当時気になっていた男の子が仲のいいクラスメイトとの会話で放った、


『俺レイプされたことある女とか絶対ムリだわ。付き合えないわ』


という一言だった。

同じ美術部で、仲の良かった彼。ふと姿を見かけるだけで、ちょっぴり幸せな気分になれた彼。

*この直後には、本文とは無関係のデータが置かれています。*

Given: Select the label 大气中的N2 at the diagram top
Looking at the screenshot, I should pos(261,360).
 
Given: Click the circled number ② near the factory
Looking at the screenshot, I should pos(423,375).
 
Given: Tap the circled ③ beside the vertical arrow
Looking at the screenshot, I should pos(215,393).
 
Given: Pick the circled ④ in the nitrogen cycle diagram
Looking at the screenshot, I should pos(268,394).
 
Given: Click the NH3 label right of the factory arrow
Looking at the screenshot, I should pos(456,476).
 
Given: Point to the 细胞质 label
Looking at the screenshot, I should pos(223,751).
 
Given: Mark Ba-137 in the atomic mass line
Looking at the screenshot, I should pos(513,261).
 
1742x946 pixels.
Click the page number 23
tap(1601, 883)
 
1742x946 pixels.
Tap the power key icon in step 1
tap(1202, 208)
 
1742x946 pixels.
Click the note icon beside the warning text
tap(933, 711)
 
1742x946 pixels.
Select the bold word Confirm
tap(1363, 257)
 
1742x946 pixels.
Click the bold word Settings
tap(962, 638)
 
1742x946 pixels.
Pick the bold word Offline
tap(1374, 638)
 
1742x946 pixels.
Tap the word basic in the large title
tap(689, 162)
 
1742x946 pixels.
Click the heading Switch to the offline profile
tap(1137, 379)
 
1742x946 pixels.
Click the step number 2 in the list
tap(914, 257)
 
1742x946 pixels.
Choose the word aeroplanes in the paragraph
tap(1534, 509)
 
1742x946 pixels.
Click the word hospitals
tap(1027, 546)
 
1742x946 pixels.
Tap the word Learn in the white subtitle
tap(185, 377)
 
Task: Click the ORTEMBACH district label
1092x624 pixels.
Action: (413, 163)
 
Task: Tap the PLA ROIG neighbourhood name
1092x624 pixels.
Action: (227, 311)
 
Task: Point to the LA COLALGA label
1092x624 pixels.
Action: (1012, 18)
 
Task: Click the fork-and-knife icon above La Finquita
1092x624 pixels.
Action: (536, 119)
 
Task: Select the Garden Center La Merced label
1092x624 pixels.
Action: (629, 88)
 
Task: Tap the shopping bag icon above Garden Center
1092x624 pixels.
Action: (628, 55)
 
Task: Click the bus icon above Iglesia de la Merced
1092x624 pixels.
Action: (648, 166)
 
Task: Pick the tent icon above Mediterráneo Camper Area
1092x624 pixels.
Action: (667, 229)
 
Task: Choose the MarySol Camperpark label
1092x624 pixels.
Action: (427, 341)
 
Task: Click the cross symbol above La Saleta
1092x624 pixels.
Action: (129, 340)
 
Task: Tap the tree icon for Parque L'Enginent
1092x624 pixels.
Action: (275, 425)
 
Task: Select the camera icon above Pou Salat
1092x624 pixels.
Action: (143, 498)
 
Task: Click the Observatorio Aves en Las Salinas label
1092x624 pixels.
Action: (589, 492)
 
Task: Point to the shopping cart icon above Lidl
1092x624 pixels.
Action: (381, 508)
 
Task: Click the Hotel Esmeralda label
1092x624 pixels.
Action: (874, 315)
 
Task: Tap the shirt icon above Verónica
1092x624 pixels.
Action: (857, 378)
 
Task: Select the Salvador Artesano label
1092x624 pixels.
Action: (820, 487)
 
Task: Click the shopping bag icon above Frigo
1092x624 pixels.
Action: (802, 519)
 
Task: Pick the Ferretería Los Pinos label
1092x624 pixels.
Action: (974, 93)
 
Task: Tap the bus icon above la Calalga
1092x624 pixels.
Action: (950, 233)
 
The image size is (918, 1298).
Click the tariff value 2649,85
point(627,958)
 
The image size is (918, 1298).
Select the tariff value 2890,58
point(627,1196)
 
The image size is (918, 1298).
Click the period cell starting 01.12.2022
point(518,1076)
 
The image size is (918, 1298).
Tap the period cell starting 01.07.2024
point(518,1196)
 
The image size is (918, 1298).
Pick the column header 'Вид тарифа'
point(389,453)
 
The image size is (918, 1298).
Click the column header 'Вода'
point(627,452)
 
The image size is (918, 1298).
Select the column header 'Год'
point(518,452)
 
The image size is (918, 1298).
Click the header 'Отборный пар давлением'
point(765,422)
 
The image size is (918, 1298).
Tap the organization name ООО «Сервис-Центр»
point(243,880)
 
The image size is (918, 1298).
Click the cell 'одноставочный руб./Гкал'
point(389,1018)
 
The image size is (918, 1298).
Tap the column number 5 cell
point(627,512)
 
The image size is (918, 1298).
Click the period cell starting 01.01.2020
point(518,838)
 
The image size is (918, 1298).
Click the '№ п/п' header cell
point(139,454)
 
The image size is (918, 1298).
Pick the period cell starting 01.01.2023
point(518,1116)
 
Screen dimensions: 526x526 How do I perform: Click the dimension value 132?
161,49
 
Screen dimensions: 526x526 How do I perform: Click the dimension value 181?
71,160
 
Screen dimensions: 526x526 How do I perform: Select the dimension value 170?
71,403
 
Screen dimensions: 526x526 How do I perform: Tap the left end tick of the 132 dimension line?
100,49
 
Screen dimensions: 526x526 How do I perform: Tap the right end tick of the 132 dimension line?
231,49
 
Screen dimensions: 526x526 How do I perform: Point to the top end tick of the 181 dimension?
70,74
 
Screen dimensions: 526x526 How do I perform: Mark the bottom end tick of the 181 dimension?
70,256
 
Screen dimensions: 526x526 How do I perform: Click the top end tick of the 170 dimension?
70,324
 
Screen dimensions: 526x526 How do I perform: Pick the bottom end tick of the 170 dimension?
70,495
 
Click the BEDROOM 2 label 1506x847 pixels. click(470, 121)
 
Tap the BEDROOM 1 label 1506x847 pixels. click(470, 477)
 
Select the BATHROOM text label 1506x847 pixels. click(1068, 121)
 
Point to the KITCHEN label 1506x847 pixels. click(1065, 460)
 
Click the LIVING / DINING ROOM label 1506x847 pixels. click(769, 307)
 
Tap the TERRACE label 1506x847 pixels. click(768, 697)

映画や音楽や漫画の趣味が近くて、家庭環境も近くて、男の子と接していて波長が合うなぁって感じられたのは、キミが初めてだった。

……キミまで、そんなこと言うんだね。


初恋が、裂ける音を聞いた気がした。

涙が出そうになって、私は教室から抜け出て、走り出した。


深紅ちゃんに会いたい。深紅ちゃんなら、私の悲しみを受け止めてくれる。

半ば縋りつくような思いで、私は校内中を駆け回って深紅ちゃんの姿を探した。

クラスの違う教室、学年違いの教室、グラウンド、体育館、購買部。

昼休み中に深紅ちゃんの行きそうな場所を探し回って、屋上にたどり着いたとき、ようやく深紅ちゃんの姿を見つけた。

派手な見た目の女の子たちと仲良さそうにご飯を食べている深紅ちゃんの前に立ち、奇異の目で見られていることを感じながらも

勇気を振り絞って深紅ちゃんの名前を呼んだ。


「あのね……深紅ちゃん……あのね……」


泣き出しそうになる私に、深紅ちゃんが浴びせた一言は、


「性病がうつるから話しかけないでくれる?ヤリマンビッチの東雲ももかちゃん」


という拒絶の一言で……。

私はショックのあまり、深紅ちゃんの周りに居た女の子が一斉に吹き出すのを呆けた顔で見ていることしか出来なかった。